Les années passent, cruelles par l'absence de Marta, compagne et amante. La solitude pèse mais refuse de lever la barrière affective qui sépare le père de sa fille. Les souvenirs empreints de la présence de Marta réserveront bien des surprises au narrateur d'autant que Danik, son adjointe au collège, enfoncera le clou, elle qui préféra la mise au ban de son village pour vivre un amour interdit avec un iranien!
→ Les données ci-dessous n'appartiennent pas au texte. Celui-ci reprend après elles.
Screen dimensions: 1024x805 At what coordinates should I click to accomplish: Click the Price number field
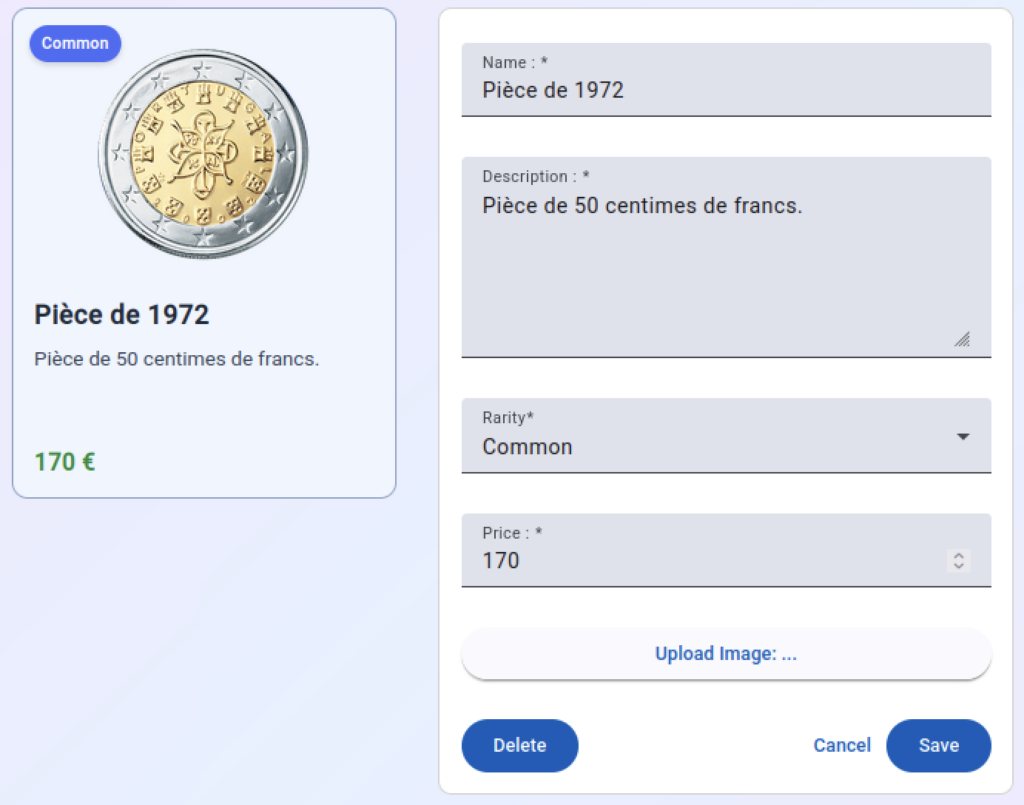[700, 560]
Et si la veille de Pâques était un jour pas comme les autres? Et si, le profond chagrin se laissait adoucir par l'envie de paix pascale, celle du renouveau, de la rédemption et de la renaissance?
"Un jour avant Pâques" est un court roman composé comme un tableau, doté d'une puissance narrative où la sensibilité, la douceur sont fortement présentes derrière un regard grave sur les tabous instaurés par le communautarisme. Les rives de la Mer Caspienne cachent des souffrances indicibles sous le masque des traditions. Pâques, c'est aussi le retour de la belle saison, la fête de la fécondité, c'est aussi le temps des oeufs décorés, des fleurs d'oranger embaumant l'air et les gâteaux, des confitures de griottes confectionnées par la mère d'Edmond et surtout celui des pensées blanches que Marta posait sur l'appui de la fenêtre. Pâques amenant à regarder en arrière pour enfin se dire que le temps est trop court, trop précieux pour camper sur des positions intenables!
Un roman où tout est en nuances subtiles et poésie, où les petits bonheurs de la vie offrent des couleurs et des saveurs aux papilles et aux souvenirs. Comme j'aurais aimé que ce roman ne finisse pas....je serais restée encore bien des pages au bord de la Caspienne à démêler les ellipses d'un récit d'une grande sensibilité, à apprendre les mille et un petits détails, ces multitudes de riens qui construisent la vie, les hommes et leur histoire.

Un trop court roman, le chapitre 1:**les noyaux de griottes** est le plus savoureux, subtil & délicat ; Les deux autres périodes n'ont pas la même saveur. Les personnages féminins sont très forts et encore très empreints du carcan ancestral culturel arménien..

Une auteure qu ej'ai bien envie de suivre.